=== Begin Enclosure ===

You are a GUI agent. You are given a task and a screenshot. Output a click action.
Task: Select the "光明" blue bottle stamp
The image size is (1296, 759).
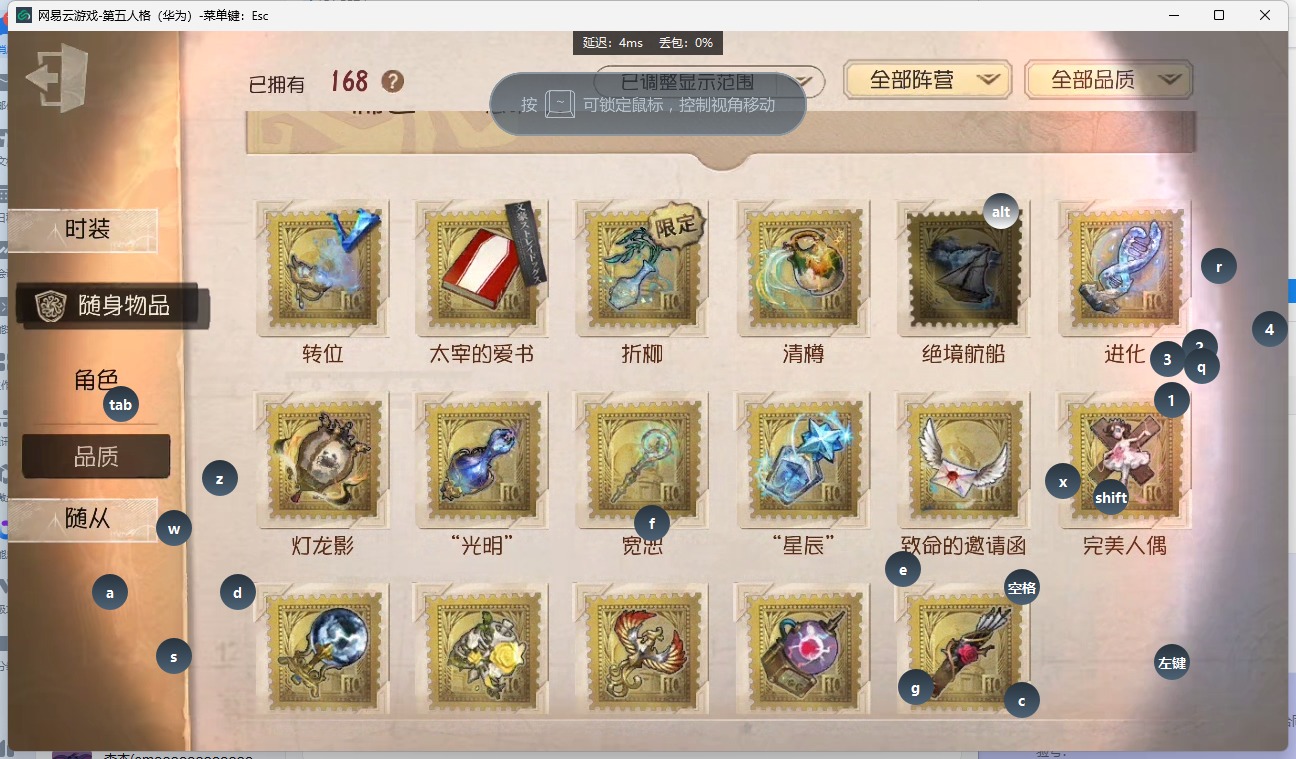click(483, 459)
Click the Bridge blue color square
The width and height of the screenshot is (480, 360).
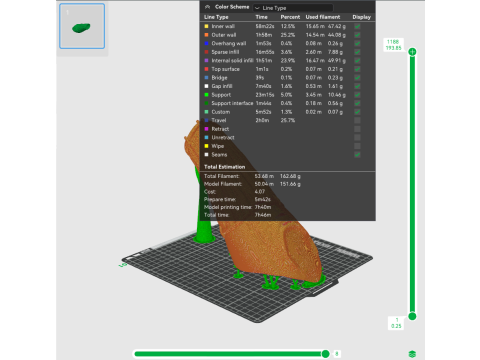[x=206, y=78]
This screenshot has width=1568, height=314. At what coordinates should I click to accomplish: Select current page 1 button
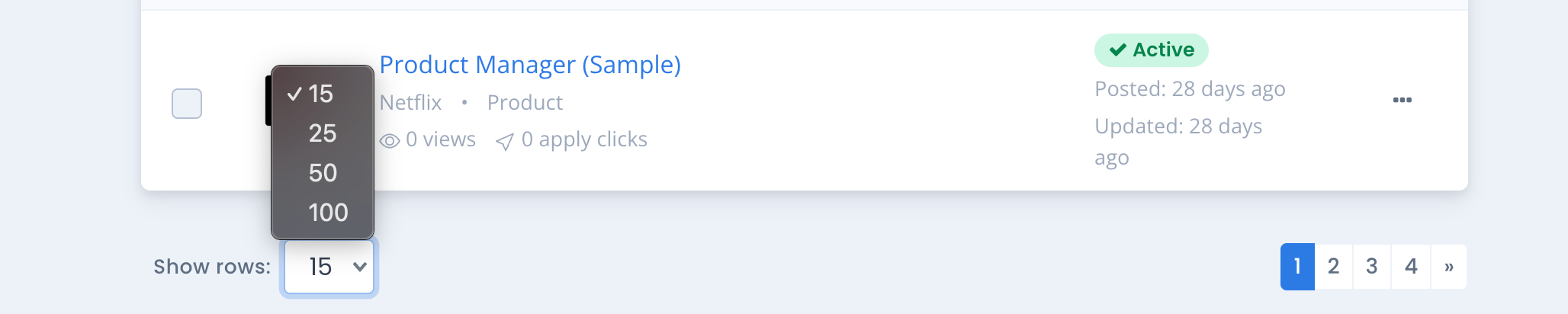1297,267
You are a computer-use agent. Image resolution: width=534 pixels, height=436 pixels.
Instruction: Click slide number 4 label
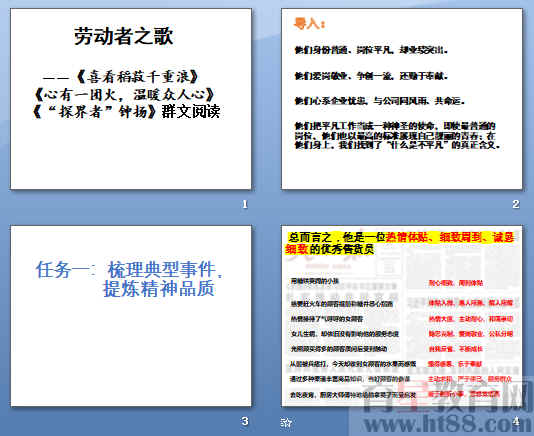[516, 421]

=== End Enclosure ===

What the task requires:
Every entry should come back exactly as written, only without images.

Expected answer:
You are a GUI agent. You are given a task and a screenshot. Output a click action.
Task: Select the "光明" blue bottle stamp
The image size is (1296, 759).
click(483, 459)
Click the Bridge blue color square
The width and height of the screenshot is (480, 360).
[x=206, y=78]
This screenshot has width=1568, height=314. At what coordinates should I click to accomplish: Select current page 1 button
1297,267
You are a computer-use agent. Image resolution: width=534 pixels, height=436 pixels.
Instruction: Click slide number 4 label
[516, 421]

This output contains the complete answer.